[Information given]
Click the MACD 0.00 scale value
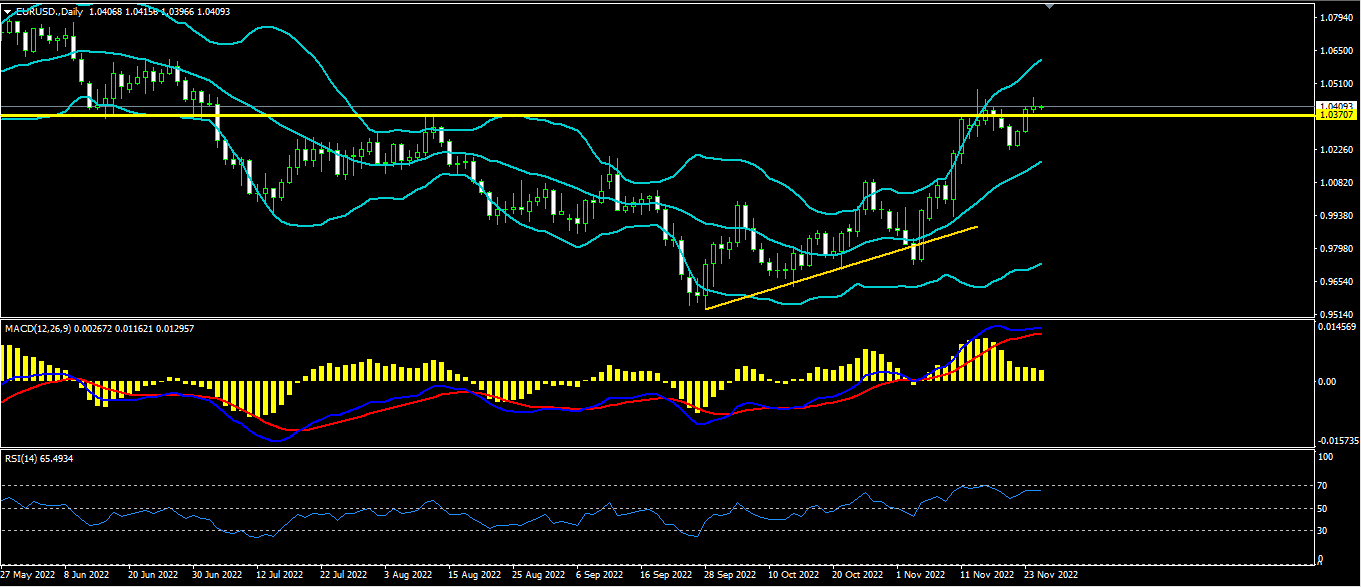Image resolution: width=1362 pixels, height=587 pixels. 1328,382
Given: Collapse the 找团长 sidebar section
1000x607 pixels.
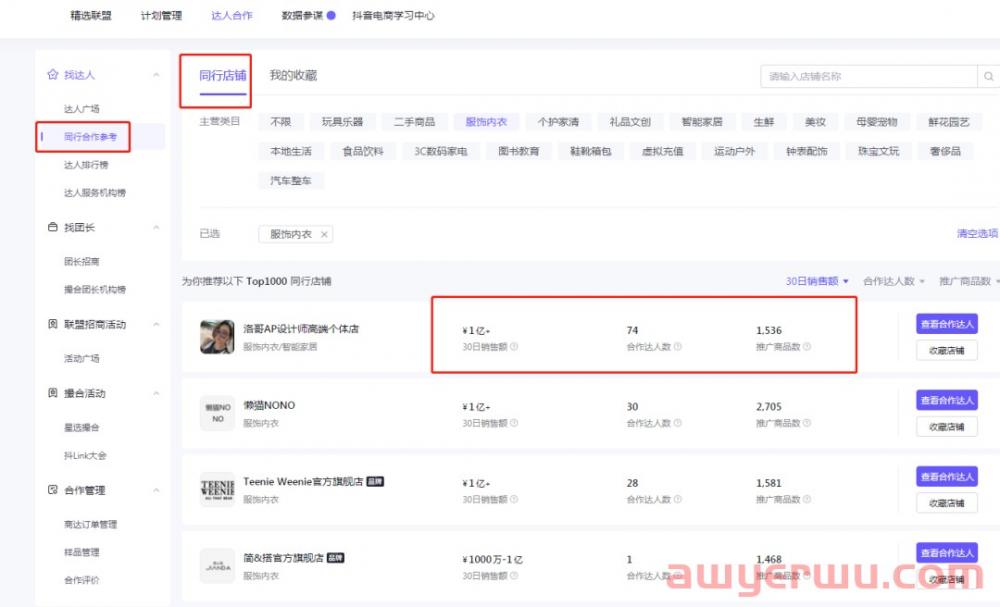Looking at the screenshot, I should [x=155, y=228].
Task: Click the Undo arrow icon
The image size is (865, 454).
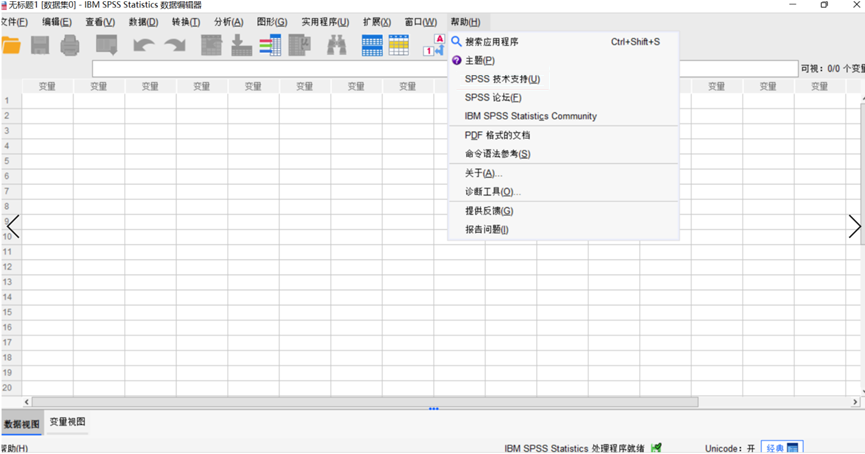Action: (144, 45)
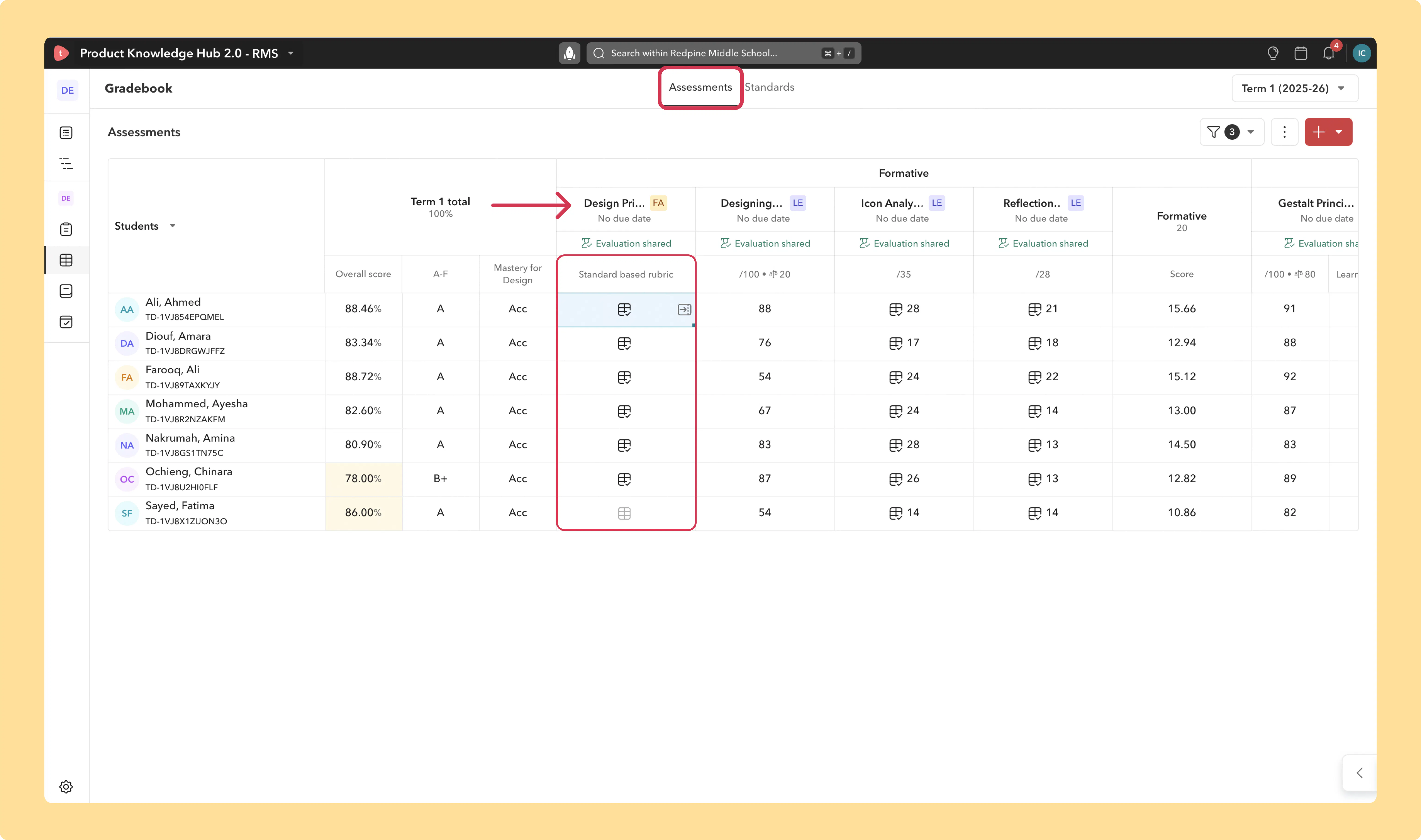The width and height of the screenshot is (1421, 840).
Task: Open the notifications bell icon
Action: pos(1328,53)
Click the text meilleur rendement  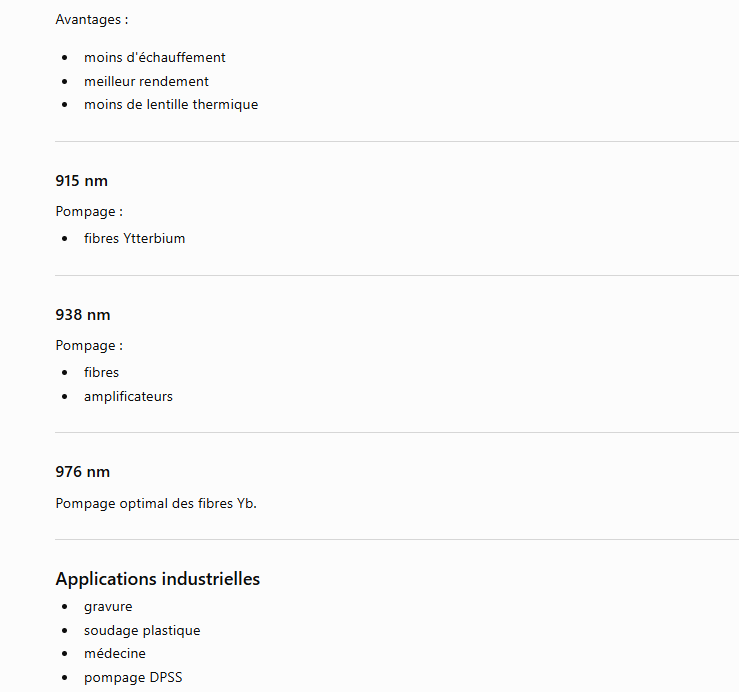[146, 82]
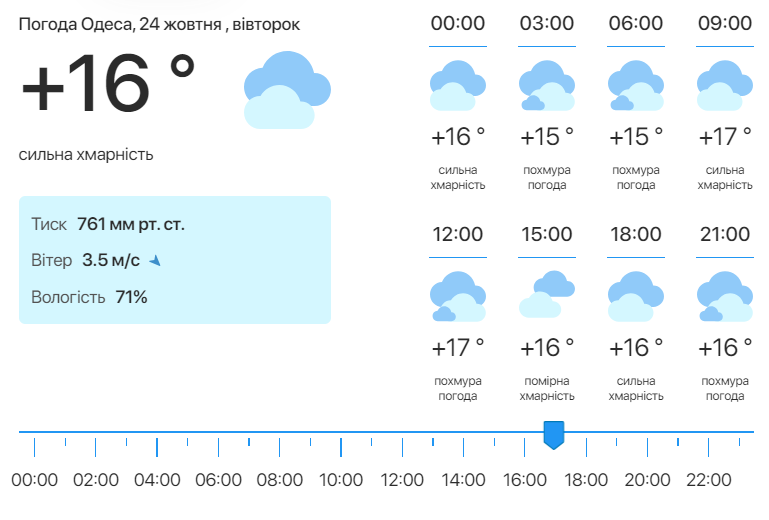This screenshot has height=520, width=769.
Task: Select the 12:00 forecast time heading
Action: tap(457, 235)
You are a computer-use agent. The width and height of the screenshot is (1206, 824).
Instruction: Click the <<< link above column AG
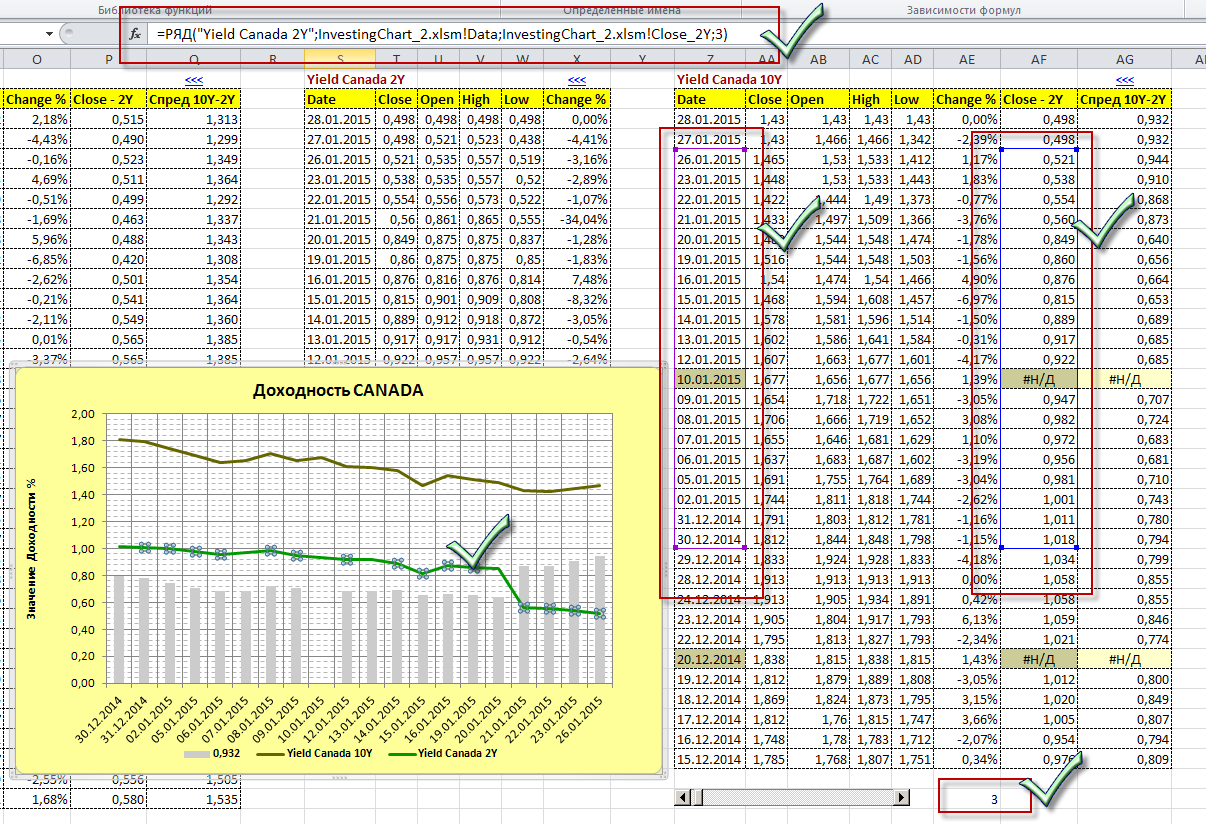(x=1125, y=81)
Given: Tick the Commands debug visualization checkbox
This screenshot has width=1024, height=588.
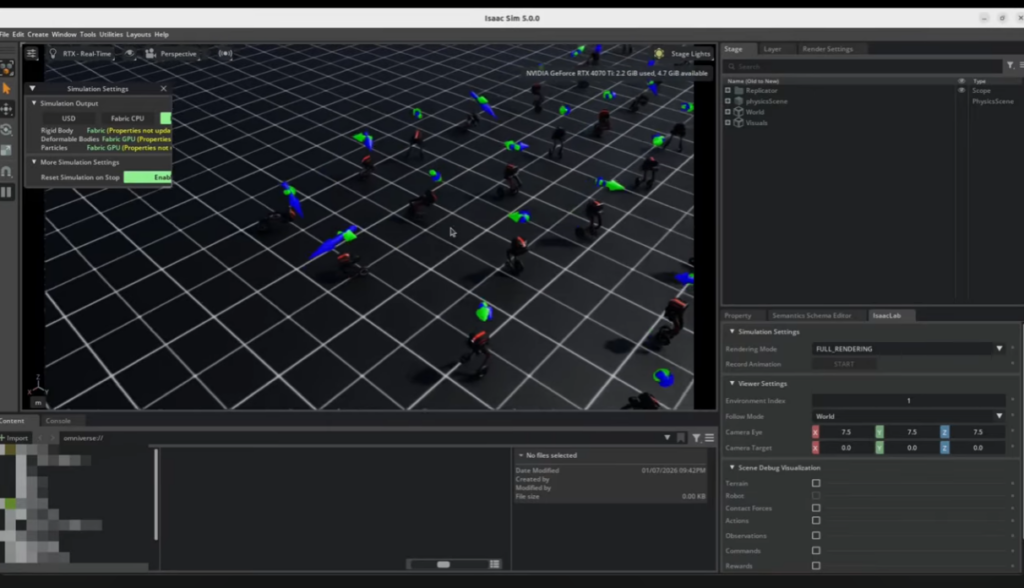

[What the task requires] Find the line that contains "Instruction: Click the" and repeat it, along with every line after it to the end of the data, exactly; drop the pictures.

[Response box]
Instruction: Click the <<< link above column AG
(x=1125, y=81)
Given: Tick the Commands debug visualization checkbox
This screenshot has width=1024, height=588.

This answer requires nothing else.